モブアは誇らしげに胸を張り、天井を指さすように片手を上げた。

「なんてったって、俺は爆炎爆裂魔法が得意中の得意だからなぁ!」


隣のモビーがそれに便乗するように身を乗り出す。

「あ、そんで、おいらはっていうと――ほら、手袋とか無くてもワナ外せちゃう系っす!」

モビーは両手をひらひらと見せながら、手首をくるりと回してみせる。

「そんで、宝箱を一目見りゃ難易度も体感でわかるっつーか。まぁ、たいてい雰囲気っすけどね!」


ジョンが少し口角を上げながら、視線をそっと下げた。

モビーが腰にぶら下げている手袋はボロボロになっており、繕いようがないほど見事な穴が複数空いていた

「な…なるほどな、だから手袋に穴が開いているのか」

「そうそう、そうっす! わかってるじゃん、チミィ!」

モビーはテーブルをコン、と軽く叩いて笑った。


一方、アレクは黙ったまま二人を見下ろしていた。

モブアは調子に乗ってきたのかしゃべり続ける。

「おれたちゃ、どんな戦術にも合わせるぜぇ! っていうか、いろんなパーティの戦術に合わせて立ち回ってきたしー!」

「……結構だ」

アレクは一言だけそう言い、マグに残ったぬるいエールを飲み干し、テーブルの上にドンと置く。

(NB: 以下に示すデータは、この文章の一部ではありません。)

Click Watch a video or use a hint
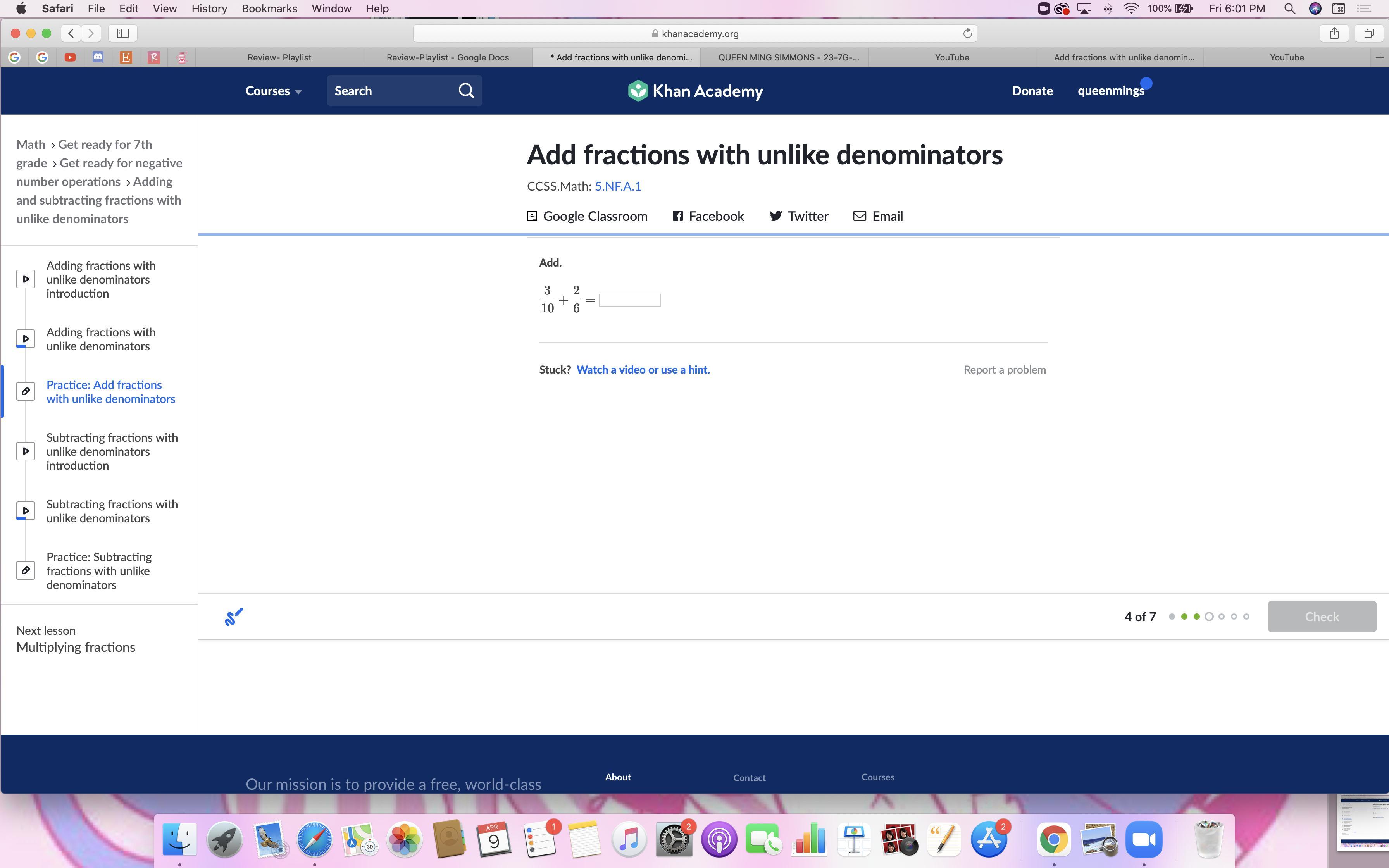 [643, 370]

モブアとモビーはぽかんとし、顔を見合わせてから、引きつった笑顔で立ち上がった。

「そ、そうか……そっかあ……今回は編成的にちょっと厳しかったカモなぁ。……な、モビー」

「な、うん、わかるっす……。うん、察した……っす」

二人は背中を小さく丸めて食堂の人波に紛れていった。


静けさが戻ったテーブル。ジョンはしばし黙っていたが、やがてアレクを見て口を開いた。

「……まあ、実力的にはそこそこ使えそうだ、とは思ったんだがな。口は臭かったが」

アレクは首をゆっくり振りながら答えた。

「あいつらはダメだ。身だしなみがなっていない」

それを聞いたジョンがエールを噴き出しかけたのは、言うまでもない。